What needs to be done: Nothing but the lines below between the line holding "(707) 546-1922 (1203, 1003)" and the line holding "Sedation Dentistry (78, 1468)", inclusive, should appear in the answer, each set down exactly.

Listed records:
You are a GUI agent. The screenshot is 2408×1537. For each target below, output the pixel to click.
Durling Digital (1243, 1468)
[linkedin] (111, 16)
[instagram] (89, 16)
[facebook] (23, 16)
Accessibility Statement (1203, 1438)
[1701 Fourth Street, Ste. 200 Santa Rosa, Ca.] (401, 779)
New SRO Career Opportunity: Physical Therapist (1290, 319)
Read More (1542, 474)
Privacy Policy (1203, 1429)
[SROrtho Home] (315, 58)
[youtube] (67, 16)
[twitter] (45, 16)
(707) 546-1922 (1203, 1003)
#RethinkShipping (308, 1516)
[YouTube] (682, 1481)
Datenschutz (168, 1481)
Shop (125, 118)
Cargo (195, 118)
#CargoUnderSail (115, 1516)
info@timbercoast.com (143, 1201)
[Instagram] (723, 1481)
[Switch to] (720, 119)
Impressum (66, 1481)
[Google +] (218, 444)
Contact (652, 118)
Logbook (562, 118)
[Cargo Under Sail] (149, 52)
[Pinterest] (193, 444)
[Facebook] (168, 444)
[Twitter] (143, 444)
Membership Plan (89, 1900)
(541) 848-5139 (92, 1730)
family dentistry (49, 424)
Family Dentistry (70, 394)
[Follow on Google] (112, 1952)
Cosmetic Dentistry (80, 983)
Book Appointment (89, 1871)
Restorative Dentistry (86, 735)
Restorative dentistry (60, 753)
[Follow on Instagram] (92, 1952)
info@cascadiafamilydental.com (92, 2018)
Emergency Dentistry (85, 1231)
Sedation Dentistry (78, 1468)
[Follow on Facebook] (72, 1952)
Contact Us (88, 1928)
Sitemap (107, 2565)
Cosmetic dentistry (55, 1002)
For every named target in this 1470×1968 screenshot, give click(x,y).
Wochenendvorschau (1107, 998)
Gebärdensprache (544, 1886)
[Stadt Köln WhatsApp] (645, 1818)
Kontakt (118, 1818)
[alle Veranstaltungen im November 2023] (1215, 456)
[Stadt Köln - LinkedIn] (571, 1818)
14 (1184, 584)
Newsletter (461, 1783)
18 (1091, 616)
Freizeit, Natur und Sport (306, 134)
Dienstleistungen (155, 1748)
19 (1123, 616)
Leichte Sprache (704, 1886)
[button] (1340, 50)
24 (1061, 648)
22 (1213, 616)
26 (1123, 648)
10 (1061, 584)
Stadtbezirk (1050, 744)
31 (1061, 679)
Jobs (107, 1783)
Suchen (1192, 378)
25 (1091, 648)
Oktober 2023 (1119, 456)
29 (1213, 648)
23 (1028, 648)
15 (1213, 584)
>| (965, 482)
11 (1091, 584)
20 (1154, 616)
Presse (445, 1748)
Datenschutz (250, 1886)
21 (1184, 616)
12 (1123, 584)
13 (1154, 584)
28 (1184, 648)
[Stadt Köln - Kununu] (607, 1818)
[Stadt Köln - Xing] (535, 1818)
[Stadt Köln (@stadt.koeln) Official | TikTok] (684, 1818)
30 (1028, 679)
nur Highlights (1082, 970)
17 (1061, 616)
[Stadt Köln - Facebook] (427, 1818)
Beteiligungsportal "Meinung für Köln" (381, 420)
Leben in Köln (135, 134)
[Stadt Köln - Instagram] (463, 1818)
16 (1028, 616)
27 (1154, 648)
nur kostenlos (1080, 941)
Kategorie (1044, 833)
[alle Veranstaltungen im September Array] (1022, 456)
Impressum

Solved problem:
(707) 546-1922 (1203, 1003)
#RethinkShipping (308, 1516)
[YouTube] (682, 1481)
Datenschutz (168, 1481)
Shop (125, 118)
Cargo (195, 118)
#CargoUnderSail (115, 1516)
info@timbercoast.com (143, 1201)
[Instagram] (723, 1481)
[Switch to] (720, 119)
Impressum (66, 1481)
[Google +] (218, 444)
Contact (652, 118)
Logbook (562, 118)
[Cargo Under Sail] (149, 52)
[Pinterest] (193, 444)
[Facebook] (168, 444)
[Twitter] (143, 444)
Membership Plan (89, 1900)
(541) 848-5139 (92, 1730)
family dentistry (49, 424)
Family Dentistry (70, 394)
[Follow on Google] (112, 1952)
Cosmetic Dentistry (80, 983)
Book Appointment (89, 1871)
Restorative Dentistry (86, 735)
Restorative dentistry (60, 753)
[Follow on Instagram] (92, 1952)
info@cascadiafamilydental.com (92, 2018)
Emergency Dentistry (85, 1231)
Sedation Dentistry (78, 1468)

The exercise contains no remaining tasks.